Most behavioral issues are analyzed based on patient observation and self-reporting through surveys and quizzes, but these methods can fall short. Brain imaging often outperforms those assessments or can serve to buttress them, the current review illustrates.

In a 2011 study of children with dyslexia, behavioral measures didn’t correlate with an individual’s reading gains over two and a half years, but brain measures did. Two different neuromarkers predicted with 72 percent accuracy whether a child would see his or her reading skills stagnate or decline over the study period.

Research in 2007 similarly focused on trends among children identified as struggling readers over a one-year period. Beginning-of-year behavioral measures accounted for 65 percent of the variance in end-of-year reading scores, and brain measures accounted for only 57 percent of that variation. But taken together, the behavioral and brain measures accounted for 81 percent of the variance, indicating the strongest forecast of student reading skills over a school year.

Providing the most accurate diagnosis for autism spectrum disorder (ASD) requires brain imaging techniques, as many children on the spectrum may not be able to perform a given behavioral task, Whitfield-Gabrieli pointed out. With resting state connectivity, a technology that doesn’t require the subject to complete a task, researchers can examine detailed brain maps of children who may have ASD.

Study authors noted that one limitation of studies conducted to date, including the research referenced in their paper, is a modest study population size. The largest study included in the review includes about 270 participants, but most of the featured studies consist of fewer than 100.

§ **Problems to work on**
A) In the brain imaging passage, what share of the variance in end-of-year reading scores did behavioral and brain measures account for together in the 2007 research?
B) Duplicate the stretch of the brain imaging passage from "Study authors noted" through "fewer than 100.".

§ **Data listing**
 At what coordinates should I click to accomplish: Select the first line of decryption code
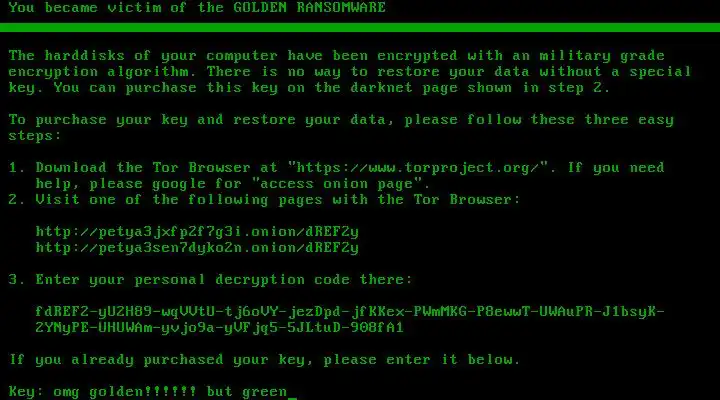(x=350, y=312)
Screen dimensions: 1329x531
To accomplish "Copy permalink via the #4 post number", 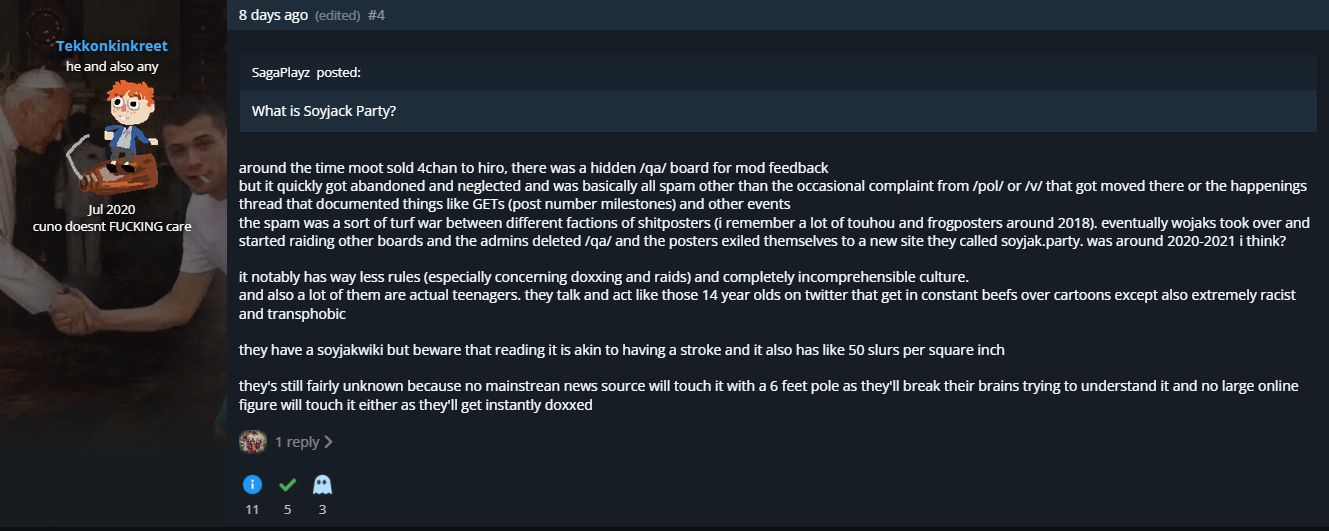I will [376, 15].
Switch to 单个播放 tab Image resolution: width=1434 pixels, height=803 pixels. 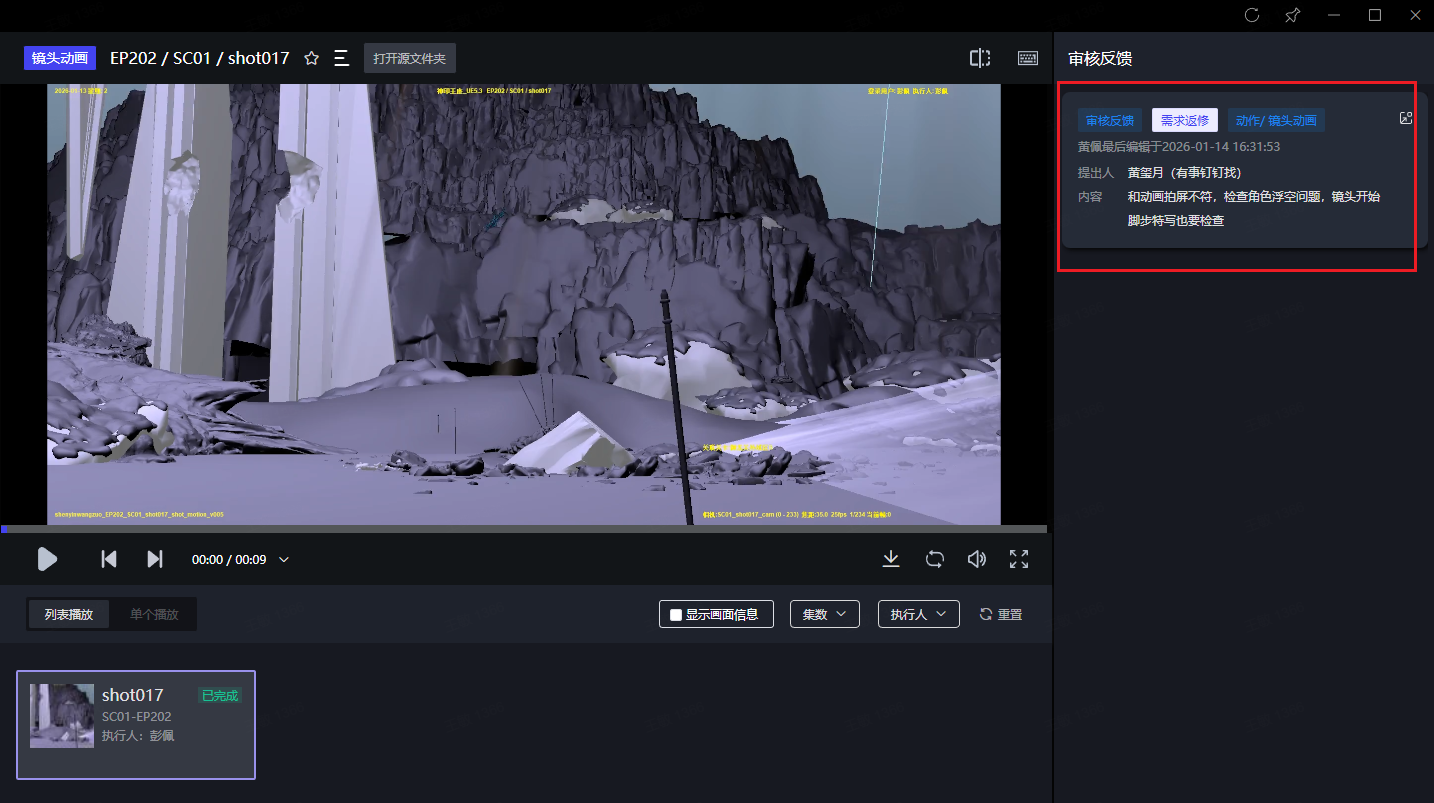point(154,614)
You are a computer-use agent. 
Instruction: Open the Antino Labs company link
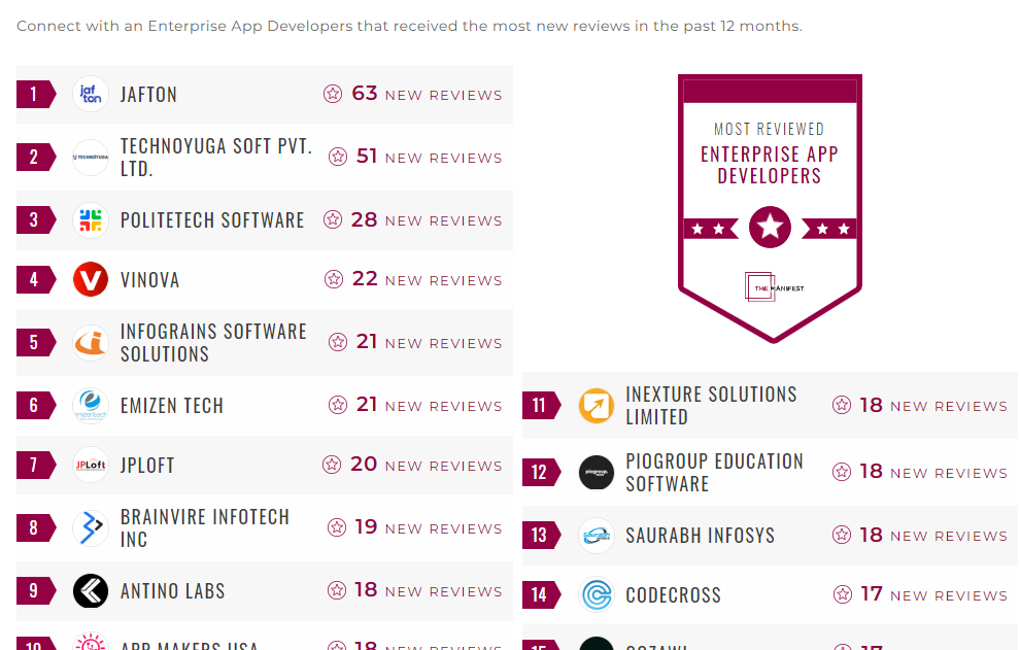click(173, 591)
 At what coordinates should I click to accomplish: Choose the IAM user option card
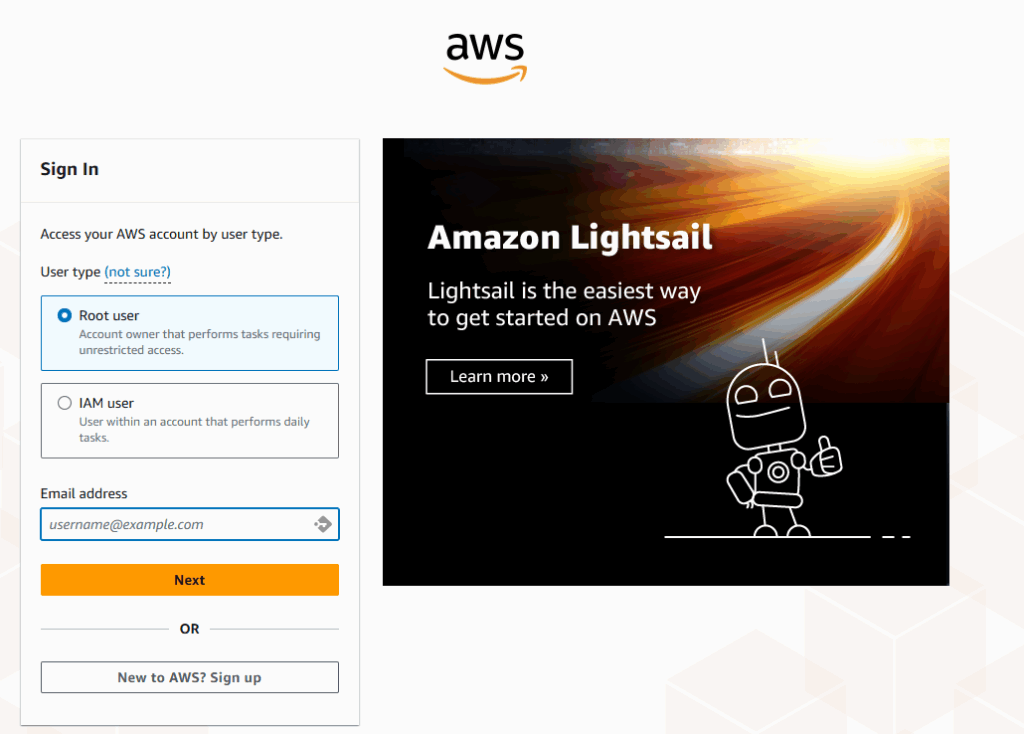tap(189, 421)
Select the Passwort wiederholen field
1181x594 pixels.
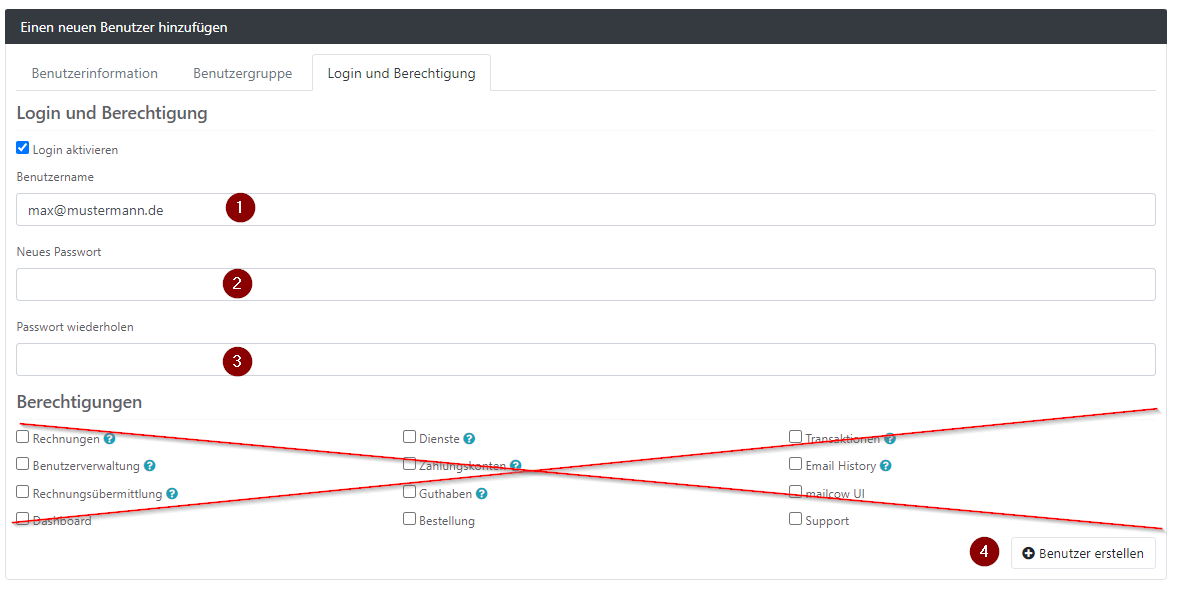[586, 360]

§ **Answers to the exercises**
A) 81 percent

B)
Study authors noted that one limitation of studies conducted to date, including the research referenced in their paper, is a modest study population size. The largest study included in the review includes about 270 participants, but most of the featured studies consist of fewer than 100.